The teacher said that the sun rises in the east and sets in the west (standard).

Concerning time clauses, the past tense remains the same in indirect speeches; it does not change to the past perfect:

‘When I bought this car, it was not expensive’, he said.

He said that when he had bought the car, it had not been expensive (non-standard).

He said that when he bought the car, it was not expensive (standard).

Next, when the word, ‘shall’, appears in the direct speech, it changes to ‘would’ (not, should) in the indirect speech:

‘I shall travel to London soon’, James said.

James said that he should travel to London soon (non-standard).

James said that he would travel to London soon (standard).

Another integral aspect of reporting is the changes in time and place when recasting direct speeches as indirect speeches. Put in perspective, ‘now’ and ‘here’, in direct speeches, become ‘then’ and ‘there’ respectively, in reported speeches:

‘I put the money here’, said Peter.

Peter said that he had put the money there (standard).
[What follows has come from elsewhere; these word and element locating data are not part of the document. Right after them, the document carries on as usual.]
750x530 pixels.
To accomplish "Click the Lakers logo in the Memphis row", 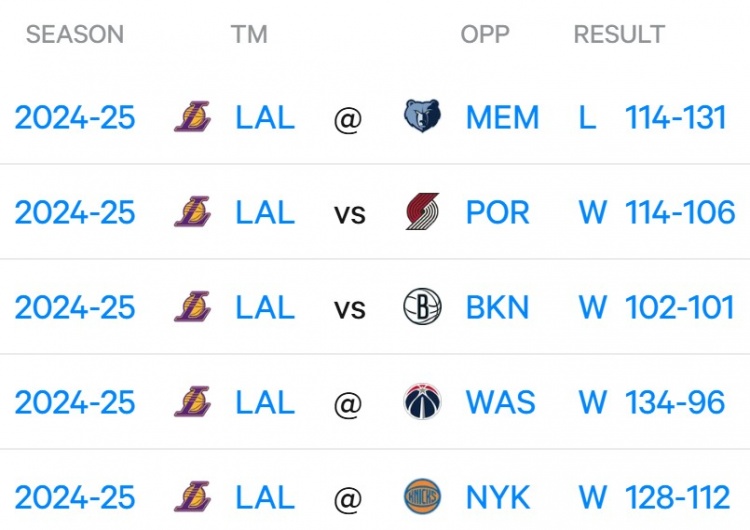I will 193,117.
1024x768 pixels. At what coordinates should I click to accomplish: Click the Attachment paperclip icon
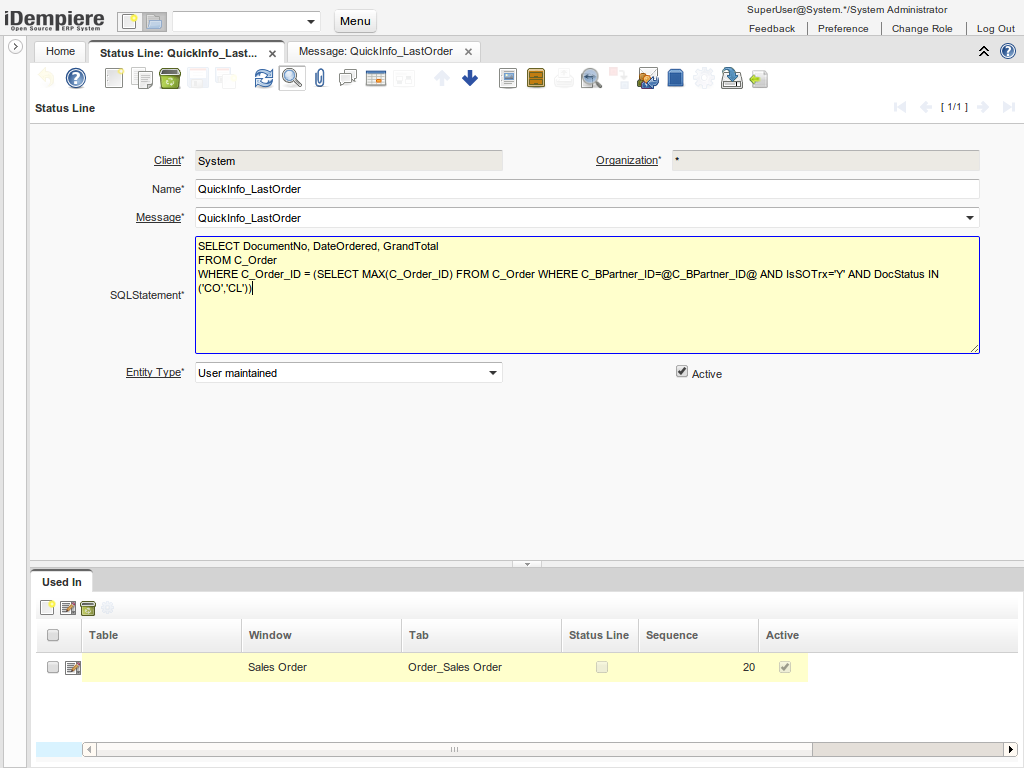coord(320,78)
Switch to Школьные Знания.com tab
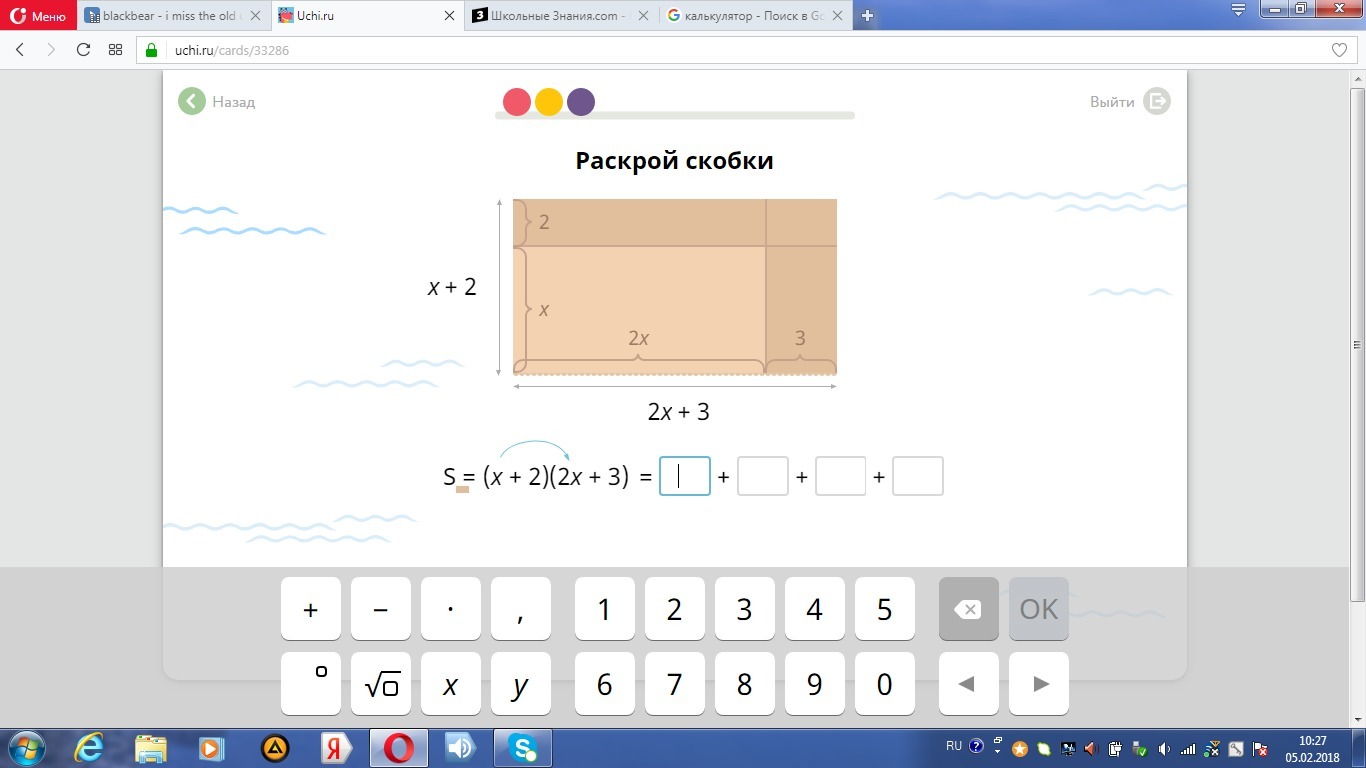Viewport: 1366px width, 768px height. tap(555, 16)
‘Tony will resolve the issue now’, said Jumoke.

Jumoke said that Tony would resolve the issue then (standard).

Again, ‘tomorrow’, ‘yesterday’, ‘last week’, ‘next year’, ‘this month’ and ‘three days ago’ should be rewritten as ‘the next day’, ‘the previous day’, ‘the previous week’, ‘the following year’, ‘that month’ and ‘three days before’ correspondingly, in reported speeches:

‘I shall execute the task tomorrow’, John said.

John said that he would execute the task the following day (standard).

‘Sarah came here two weeks ago’, said Tina.

Tina said that Sarah had come there two weeks before (standard).

Furthermore, when ‘should’ or ‘ought to’ represents ‘obligation’ or ‘assumption’, the modal verbs remain unchanged, as in:

‘I should confer with the minister at 6 p.m.’, Philip said.

Philip said that he should confer with the minister at 6 p.m. (standard).

By contrast, when ‘ought to’ or ‘should’ is used to express advice, instead of obligation, the verb, advise, replaces the modal verb, as instanced below:

‘You should not leave this door ajar before exiting the premises’, Gbenga said.

Gbenga advised me not to leave the door ajar before exiting the premises (standard).

The knowledge of reporting is crucial to official writing and effective communication. This, therefore, is a masterpiece for anyone who seeks proficiency in the English language.